• **WHAT THE TASK ASKS**
Reproduce all of the data exactly, with no line skipped.

━━ RECORDS FOR THE EXERCISE ━━

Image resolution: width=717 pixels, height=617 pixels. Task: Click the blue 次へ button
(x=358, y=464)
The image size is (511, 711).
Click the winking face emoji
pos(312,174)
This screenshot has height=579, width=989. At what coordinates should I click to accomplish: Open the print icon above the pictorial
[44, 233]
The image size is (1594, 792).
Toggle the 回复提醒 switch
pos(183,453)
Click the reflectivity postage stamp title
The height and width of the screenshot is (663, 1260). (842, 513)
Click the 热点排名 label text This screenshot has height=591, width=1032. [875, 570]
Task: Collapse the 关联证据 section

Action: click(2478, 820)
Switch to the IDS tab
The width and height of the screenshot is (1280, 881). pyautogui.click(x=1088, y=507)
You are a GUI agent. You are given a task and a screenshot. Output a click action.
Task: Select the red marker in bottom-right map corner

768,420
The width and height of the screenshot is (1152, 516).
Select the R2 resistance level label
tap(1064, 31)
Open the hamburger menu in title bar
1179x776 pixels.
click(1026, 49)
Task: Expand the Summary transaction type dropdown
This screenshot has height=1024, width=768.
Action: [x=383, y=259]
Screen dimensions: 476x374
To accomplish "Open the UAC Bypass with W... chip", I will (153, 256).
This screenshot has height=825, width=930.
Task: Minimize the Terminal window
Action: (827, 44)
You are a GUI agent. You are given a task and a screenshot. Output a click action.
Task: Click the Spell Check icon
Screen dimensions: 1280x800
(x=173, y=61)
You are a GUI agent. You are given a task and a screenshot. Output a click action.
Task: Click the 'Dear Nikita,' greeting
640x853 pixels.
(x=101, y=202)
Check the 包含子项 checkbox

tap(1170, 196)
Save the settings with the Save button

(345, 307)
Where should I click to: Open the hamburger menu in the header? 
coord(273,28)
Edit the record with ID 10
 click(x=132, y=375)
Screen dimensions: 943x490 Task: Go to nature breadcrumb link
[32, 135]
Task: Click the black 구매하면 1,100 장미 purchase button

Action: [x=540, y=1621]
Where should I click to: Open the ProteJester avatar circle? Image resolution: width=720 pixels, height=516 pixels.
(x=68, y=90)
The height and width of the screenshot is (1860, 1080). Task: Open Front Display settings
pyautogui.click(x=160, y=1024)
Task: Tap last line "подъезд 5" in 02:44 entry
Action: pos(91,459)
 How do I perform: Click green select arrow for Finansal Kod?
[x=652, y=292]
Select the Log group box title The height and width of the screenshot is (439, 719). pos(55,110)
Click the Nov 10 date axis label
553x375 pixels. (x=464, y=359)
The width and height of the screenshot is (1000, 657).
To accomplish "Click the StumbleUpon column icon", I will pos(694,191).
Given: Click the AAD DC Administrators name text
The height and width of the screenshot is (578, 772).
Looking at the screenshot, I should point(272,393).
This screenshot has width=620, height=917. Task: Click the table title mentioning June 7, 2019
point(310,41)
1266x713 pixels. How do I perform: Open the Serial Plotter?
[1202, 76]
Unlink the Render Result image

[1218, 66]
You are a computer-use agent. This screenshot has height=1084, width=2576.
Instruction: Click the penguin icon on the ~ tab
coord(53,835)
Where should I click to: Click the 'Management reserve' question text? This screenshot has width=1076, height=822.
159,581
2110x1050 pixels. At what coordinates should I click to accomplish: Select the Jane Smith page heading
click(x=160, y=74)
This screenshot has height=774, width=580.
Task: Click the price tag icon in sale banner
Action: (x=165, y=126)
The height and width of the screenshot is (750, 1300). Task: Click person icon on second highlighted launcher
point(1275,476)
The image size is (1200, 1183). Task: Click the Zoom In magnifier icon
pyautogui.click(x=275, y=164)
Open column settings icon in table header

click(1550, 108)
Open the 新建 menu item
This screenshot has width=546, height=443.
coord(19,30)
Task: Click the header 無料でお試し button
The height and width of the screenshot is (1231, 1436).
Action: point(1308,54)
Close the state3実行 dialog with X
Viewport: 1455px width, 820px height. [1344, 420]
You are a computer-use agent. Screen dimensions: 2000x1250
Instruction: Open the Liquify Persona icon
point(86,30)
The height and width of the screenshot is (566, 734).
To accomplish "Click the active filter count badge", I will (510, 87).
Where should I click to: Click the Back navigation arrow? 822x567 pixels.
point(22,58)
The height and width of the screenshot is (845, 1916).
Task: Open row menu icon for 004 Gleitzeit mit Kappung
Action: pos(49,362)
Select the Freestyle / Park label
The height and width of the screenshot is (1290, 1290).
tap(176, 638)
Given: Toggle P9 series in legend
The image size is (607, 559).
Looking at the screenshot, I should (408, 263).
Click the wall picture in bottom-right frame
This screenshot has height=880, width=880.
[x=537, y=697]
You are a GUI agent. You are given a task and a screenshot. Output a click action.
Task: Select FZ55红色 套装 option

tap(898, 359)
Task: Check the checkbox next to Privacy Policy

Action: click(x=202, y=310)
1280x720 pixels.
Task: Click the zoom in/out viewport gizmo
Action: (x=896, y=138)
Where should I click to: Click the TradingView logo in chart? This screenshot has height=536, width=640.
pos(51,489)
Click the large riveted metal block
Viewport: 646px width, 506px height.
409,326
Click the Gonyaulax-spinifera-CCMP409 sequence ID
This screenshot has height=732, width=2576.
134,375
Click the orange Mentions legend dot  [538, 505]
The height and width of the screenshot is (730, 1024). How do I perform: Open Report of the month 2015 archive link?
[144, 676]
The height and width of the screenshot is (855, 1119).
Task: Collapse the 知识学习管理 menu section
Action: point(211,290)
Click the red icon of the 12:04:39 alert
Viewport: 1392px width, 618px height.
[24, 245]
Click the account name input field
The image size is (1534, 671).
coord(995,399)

━━━

• **WRITTEN ANSWER**
Image resolution: width=717 pixels, height=617 pixels. Task: Click the blue 次へ button
(x=358, y=464)
The image size is (511, 711).
Click the winking face emoji
pos(312,174)
This screenshot has height=579, width=989. At what coordinates should I click to accomplish: Open the print icon above the pictorial
[44, 233]
The image size is (1594, 792).
Toggle the 回复提醒 switch
pos(183,453)
Click the reflectivity postage stamp title
The height and width of the screenshot is (663, 1260). (842, 513)
Click the 热点排名 label text This screenshot has height=591, width=1032. [875, 570]
Task: Collapse the 关联证据 section

Action: click(2478, 820)
Switch to the IDS tab
The width and height of the screenshot is (1280, 881). pyautogui.click(x=1088, y=507)
You are a GUI agent. You are given a task and a screenshot. Output a click action.
Task: Select the red marker in bottom-right map corner

768,420
The width and height of the screenshot is (1152, 516).
Select the R2 resistance level label
tap(1064, 31)
Open the hamburger menu in title bar
1179x776 pixels.
click(1026, 49)
Task: Expand the Summary transaction type dropdown
This screenshot has height=1024, width=768.
Action: [x=383, y=259]
Screen dimensions: 476x374
To accomplish "Open the UAC Bypass with W... chip", I will (153, 256).
This screenshot has height=825, width=930.
Task: Minimize the Terminal window
Action: (827, 44)
You are a GUI agent. You are given a task and a screenshot. Output a click action.
Task: Click the Spell Check icon
Screen dimensions: 1280x800
(x=173, y=61)
You are a GUI agent. You are given a task and a screenshot. Output a click action.
Task: Click the 'Dear Nikita,' greeting
640x853 pixels.
(x=101, y=202)
Check the 包含子项 checkbox

tap(1170, 196)
Save the settings with the Save button

(345, 307)
Where should I click to: Open the hamburger menu in the header? 
coord(273,28)
Edit the record with ID 10
 click(x=132, y=375)
Screen dimensions: 943x490 Task: Go to nature breadcrumb link
[32, 135]
Task: Click the black 구매하면 1,100 장미 purchase button

Action: [x=540, y=1621]
Where should I click to: Open the ProteJester avatar circle? Image resolution: width=720 pixels, height=516 pixels.
(x=68, y=90)
The height and width of the screenshot is (1860, 1080). Task: Open Front Display settings
pyautogui.click(x=160, y=1024)
Task: Tap last line "подъезд 5" in 02:44 entry
Action: pos(91,459)
 How do I perform: Click green select arrow for Finansal Kod?
[x=652, y=292]
Select the Log group box title The height and width of the screenshot is (439, 719). pos(55,110)
Click the Nov 10 date axis label
553x375 pixels. (x=464, y=359)
The width and height of the screenshot is (1000, 657).
To accomplish "Click the StumbleUpon column icon", I will pos(694,191).
Given: Click the AAD DC Administrators name text
The height and width of the screenshot is (578, 772).
Looking at the screenshot, I should point(272,393).
This screenshot has width=620, height=917. Task: Click the table title mentioning June 7, 2019
point(310,41)
1266x713 pixels. How do I perform: Open the Serial Plotter?
[1202, 76]
Unlink the Render Result image

[1218, 66]
You are a computer-use agent. This screenshot has height=1084, width=2576.
Instruction: Click the penguin icon on the ~ tab
coord(53,835)
Where should I click to: Click the 'Management reserve' question text? This screenshot has width=1076, height=822.
159,581
2110x1050 pixels. At what coordinates should I click to accomplish: Select the Jane Smith page heading
click(x=160, y=74)
This screenshot has height=774, width=580.
Task: Click the price tag icon in sale banner
Action: (x=165, y=126)
The height and width of the screenshot is (750, 1300). Task: Click person icon on second highlighted launcher
point(1275,476)
The image size is (1200, 1183). Task: Click the Zoom In magnifier icon
pyautogui.click(x=275, y=164)
Open column settings icon in table header

click(1550, 108)
Open the 新建 menu item
This screenshot has width=546, height=443.
coord(19,30)
Task: Click the header 無料でお試し button
The height and width of the screenshot is (1231, 1436).
Action: point(1308,54)
Close the state3実行 dialog with X
Viewport: 1455px width, 820px height. [1344, 420]
You are a computer-use agent. Screen dimensions: 2000x1250
Instruction: Open the Liquify Persona icon
point(86,30)
The height and width of the screenshot is (566, 734).
To accomplish "Click the active filter count badge", I will (510, 87).
Where should I click to: Click the Back navigation arrow? 822x567 pixels.
point(22,58)
The height and width of the screenshot is (845, 1916).
Task: Open row menu icon for 004 Gleitzeit mit Kappung
Action: pos(49,362)
Select the Freestyle / Park label
The height and width of the screenshot is (1290, 1290).
tap(176, 638)
Given: Toggle P9 series in legend
The image size is (607, 559).
Looking at the screenshot, I should (408, 263).
Click the wall picture in bottom-right frame
This screenshot has height=880, width=880.
[x=537, y=697]
You are a GUI agent. You are given a task and a screenshot. Output a click action.
Task: Select FZ55红色 套装 option

tap(898, 359)
Task: Check the checkbox next to Privacy Policy

Action: click(x=202, y=310)
1280x720 pixels.
Task: Click the zoom in/out viewport gizmo
Action: (x=896, y=138)
Where should I click to: Click the TradingView logo in chart? This screenshot has height=536, width=640.
pos(51,489)
Click the large riveted metal block
Viewport: 646px width, 506px height.
409,326
Click the Gonyaulax-spinifera-CCMP409 sequence ID
This screenshot has height=732, width=2576.
134,375
Click the orange Mentions legend dot  [538, 505]
The height and width of the screenshot is (730, 1024). How do I perform: Open Report of the month 2015 archive link?
[144, 676]
The height and width of the screenshot is (855, 1119).
Task: Collapse the 知识学习管理 menu section
Action: point(211,290)
Click the red icon of the 12:04:39 alert
Viewport: 1392px width, 618px height.
[24, 245]
Click the account name input field
The image size is (1534, 671).
coord(995,399)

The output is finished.